I’d waited months to hear those words.
“Mademoiselle Stargazer, we need you on your ship,” a Marshall said from behind me.
“Please, come later,” I told Sal, taking his face into my hands.
Lightning crashed nearby. It made the ground shake.
“Here,” Sal said, pushing a bundle toward me. I recognized the harness and roll of silk. “Let me put it on you,” he said and quickly dropped the harness around my shoulders and under my arms, belting it around my waist. He pulled the belts tight. I relished the feel of his hands on my body. “The chute at the back will open if you pull here,” Sal said, guiding my hand to a pin on the vest. “It should lower you safely down. God forbid, Lily. But this weather…please be careful. Lily…”
“It’s okay. I love you, Salvatore,” I whispered.

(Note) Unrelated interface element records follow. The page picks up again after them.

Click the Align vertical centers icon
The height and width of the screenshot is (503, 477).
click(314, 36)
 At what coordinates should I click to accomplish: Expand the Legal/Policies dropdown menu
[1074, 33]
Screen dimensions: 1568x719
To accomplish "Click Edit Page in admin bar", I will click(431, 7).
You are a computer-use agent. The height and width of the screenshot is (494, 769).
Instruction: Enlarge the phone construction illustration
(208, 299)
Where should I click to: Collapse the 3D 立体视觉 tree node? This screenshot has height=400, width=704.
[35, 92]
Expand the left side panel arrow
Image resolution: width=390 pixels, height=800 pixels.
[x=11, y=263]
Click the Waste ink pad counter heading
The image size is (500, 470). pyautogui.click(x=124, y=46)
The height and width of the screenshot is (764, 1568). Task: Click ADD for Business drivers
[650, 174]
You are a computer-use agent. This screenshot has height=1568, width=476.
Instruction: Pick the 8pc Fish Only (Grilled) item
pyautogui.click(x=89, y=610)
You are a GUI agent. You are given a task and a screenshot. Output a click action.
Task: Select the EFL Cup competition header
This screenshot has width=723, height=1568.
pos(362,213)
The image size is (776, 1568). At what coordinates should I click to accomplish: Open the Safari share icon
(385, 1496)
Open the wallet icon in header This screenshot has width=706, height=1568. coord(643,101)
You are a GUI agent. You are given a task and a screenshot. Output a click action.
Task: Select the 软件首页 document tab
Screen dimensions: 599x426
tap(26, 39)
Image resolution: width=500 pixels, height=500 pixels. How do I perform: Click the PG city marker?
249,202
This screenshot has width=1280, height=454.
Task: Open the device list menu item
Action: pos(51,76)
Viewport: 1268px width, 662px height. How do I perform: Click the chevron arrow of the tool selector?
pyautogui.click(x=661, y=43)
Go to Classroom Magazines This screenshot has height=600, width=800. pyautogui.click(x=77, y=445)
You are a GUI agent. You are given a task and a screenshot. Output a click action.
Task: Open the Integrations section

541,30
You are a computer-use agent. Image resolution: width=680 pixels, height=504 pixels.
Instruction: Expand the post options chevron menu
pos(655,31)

“My Lily.” He pressed me against his chest. Sandalwood.
“Mademoiselle Stargazer?”
“I’m coming!”
“Good luck. Be careful,” Sal called.
I walked to the deck of the Stargazer with tears in my eyes.
Chapter Thirty-Five
The ring of the cannon signaled start. The Stargazer’s propellers kicked over hard, and she leapt out of her tower. I watched from the wheelstand as the other ships lifted toward the sky. Everyone went up except us. Low and fast. Low and fast.
Lightning rocked the horizon. We had barely moved from the green of the Champs de Mars, the official race gateway, when the sky flashed white. I winced. My ears rung as the lightning rocked my body. My god, had we been struck?
The Stargazer’s propellers stopped. I heard the door to the gear galley clap open. “Are we hit?” Angus called.
“Fuck! It was close! No, we’re okay! Lily?” Jessup called down.
I opened my eyes and scanned the horizon. In the sky above us, the other ships were turning, moving back toward the airship towers. All of the ships were turning, that is, except the Étoile. In the sky above me, Etienne’s airship was on fire.
“Oh my god…oh my god! Jessup! Take us up!” I screamed.